In December 2021, Animam sustained ACL and MCL injuries which made her unavailable for at least six months, effectively ending her 2021–22 season run. In the eight games she did play, Animam recorded an average of 20.0 points and 14.3 rebounds. She went back to the United States to undergo surgery and to recover from her injuries. She would recover and be cleared to play again in October 2022.

===Toulouse Metropole Basket (2023)===
Animam returned playing, joining Toulouse Metropole Basket of the Ligue Féminine de Basketball in France in January 2023.

=== Union Sportive Ouvrière Mondeville Basket (2023)===
After her stint in Toulouse Metropole Basket, She transferred with USO Mondeville in March 2023.

=== Wuhan Shengfan (2023–24)===
Animam accepted an offer to play for the Wuhan Shengfan of the Women's Chinese Basketball Association while playing for the Philippines in the 2023 FIBA Women's Asia Cup. She played for Shengfan in the 2023–24 season. She played 35 games for Wuhan and had an average record of 11.4 points and 12 rebounds.

=== Ringwood Hawks (2024)===
In March 2024, Animam moved to Australia to join the Ringwood Hawks of NBL1 South.

=== FCC UAV Arad (2024–2025)===
Romanian club FCC UAV Arad announced on 28 August 2024 that they have signed in Animam for the 2024–25 season. The team finished third for that season.

=== Denso Iris (2025–2026)===
Japanese club Denso Iris announced on 17 September 2025 that they have signed in Animam for the Women's Japan Basketball League. She helped Denso win the league title for the 2025–26 season. This is Animam's first professional title.
=== Energa Toruń (2026–)===
Animam will return to Europe after joining Polish club Energa Toruń of the Basket Liga Kobiet for the 2026–27 season. Her agency, Titus Sports announced the signing on June 25, 2026.

==National team career==
Animam has represented the Philippines, being the youngest Filipino player at the 2015 FIBA Asia Women's Championship at age 16. She has played for her country in other international basketball competitions such as the 2016 SEABA Championship, and the 2019 Southeast Asian Games. At the 2019 Southeast Asian Games, Animam was two-time gold medalist helping clinch the women's team and women's 3x3 title for the Philippines.

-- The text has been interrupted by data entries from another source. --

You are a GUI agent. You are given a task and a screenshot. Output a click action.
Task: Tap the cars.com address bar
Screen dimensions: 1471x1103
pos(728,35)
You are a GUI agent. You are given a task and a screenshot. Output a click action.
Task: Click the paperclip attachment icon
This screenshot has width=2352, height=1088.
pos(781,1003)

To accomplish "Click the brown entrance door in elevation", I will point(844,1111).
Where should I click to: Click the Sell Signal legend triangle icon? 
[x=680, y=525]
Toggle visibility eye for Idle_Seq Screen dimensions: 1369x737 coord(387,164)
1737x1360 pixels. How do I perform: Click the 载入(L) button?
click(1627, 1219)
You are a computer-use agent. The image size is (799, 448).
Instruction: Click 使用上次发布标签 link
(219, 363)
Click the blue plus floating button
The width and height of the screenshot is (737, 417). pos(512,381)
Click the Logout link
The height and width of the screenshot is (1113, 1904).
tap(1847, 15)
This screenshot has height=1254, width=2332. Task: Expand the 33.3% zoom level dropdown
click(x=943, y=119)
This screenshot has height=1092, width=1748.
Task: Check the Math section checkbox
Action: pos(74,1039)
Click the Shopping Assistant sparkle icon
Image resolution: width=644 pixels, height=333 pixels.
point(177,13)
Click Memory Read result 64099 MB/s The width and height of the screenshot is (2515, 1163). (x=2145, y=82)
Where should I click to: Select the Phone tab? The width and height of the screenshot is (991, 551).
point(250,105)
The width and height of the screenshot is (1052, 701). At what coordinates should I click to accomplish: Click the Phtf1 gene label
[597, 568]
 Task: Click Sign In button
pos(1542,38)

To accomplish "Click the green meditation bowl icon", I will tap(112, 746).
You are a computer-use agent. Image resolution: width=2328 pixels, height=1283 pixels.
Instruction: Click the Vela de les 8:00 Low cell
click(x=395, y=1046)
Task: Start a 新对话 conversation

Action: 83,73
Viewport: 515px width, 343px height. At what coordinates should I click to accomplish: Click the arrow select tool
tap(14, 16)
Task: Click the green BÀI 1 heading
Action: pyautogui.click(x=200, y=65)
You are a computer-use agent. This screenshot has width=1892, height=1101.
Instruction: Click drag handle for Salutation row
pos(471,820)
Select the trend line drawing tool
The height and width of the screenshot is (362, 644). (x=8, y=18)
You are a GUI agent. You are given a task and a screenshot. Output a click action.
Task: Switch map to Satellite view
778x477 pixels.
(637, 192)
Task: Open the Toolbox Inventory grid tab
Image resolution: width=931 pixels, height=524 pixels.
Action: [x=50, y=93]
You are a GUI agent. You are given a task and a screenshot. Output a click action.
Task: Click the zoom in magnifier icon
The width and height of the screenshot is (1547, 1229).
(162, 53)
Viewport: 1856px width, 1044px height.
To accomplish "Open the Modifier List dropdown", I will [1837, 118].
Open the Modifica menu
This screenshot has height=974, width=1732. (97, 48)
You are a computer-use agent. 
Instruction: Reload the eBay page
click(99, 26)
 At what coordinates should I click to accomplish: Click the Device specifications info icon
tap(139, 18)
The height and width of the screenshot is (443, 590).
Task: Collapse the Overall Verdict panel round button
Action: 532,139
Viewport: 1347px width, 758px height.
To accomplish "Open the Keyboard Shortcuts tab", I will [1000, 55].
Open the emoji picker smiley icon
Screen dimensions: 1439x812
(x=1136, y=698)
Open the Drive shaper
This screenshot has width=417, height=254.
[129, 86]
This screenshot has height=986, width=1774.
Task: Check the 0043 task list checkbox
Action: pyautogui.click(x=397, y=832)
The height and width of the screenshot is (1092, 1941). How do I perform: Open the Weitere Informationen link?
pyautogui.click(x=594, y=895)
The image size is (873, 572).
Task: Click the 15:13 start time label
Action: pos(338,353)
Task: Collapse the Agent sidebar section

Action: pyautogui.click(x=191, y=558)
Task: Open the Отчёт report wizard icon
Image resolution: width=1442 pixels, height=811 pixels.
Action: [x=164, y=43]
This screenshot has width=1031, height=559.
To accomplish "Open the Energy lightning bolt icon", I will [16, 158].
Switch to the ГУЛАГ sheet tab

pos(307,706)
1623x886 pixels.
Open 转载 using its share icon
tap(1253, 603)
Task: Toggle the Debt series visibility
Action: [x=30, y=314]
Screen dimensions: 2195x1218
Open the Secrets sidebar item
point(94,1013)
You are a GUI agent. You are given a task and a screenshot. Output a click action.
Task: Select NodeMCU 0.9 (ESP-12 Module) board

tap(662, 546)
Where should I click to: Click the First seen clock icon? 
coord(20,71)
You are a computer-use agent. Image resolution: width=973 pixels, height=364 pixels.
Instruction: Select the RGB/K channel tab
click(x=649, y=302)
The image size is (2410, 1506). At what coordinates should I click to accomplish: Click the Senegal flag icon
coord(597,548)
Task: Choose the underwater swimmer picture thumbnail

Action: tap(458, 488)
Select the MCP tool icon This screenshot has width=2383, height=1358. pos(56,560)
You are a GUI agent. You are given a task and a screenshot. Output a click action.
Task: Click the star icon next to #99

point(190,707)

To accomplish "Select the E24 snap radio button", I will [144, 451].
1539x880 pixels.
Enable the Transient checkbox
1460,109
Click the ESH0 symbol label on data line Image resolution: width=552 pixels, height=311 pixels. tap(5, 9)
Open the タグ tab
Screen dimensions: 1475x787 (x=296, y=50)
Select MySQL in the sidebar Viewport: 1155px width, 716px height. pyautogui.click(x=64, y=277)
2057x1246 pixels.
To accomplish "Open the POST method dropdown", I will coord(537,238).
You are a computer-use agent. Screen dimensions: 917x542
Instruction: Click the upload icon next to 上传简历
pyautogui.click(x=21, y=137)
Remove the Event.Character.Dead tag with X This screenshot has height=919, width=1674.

Animam is also part of the national 3x3 team which competed for the Philippines at the 2018 FIBA 3x3 World Cup and the 2019 FIBA 3x3 Asia Cup.

==Advocacy==
Animam has been an advocate for women's basketball in the Philippines, especially after her 2018 FIBA 3x3 World Cup stint. She has urged for the establishment of a women's league in the Philippines where collegiate women basketball players could continue their career.

==Awards and recognition==
The Philippine Sportswriters Association conferred Animam the title of Ms. Basketball for its 2019 PSA Annual Awards Night held in early 2020. Animam is the first ever player to be given the recognition by the sports journalist organization.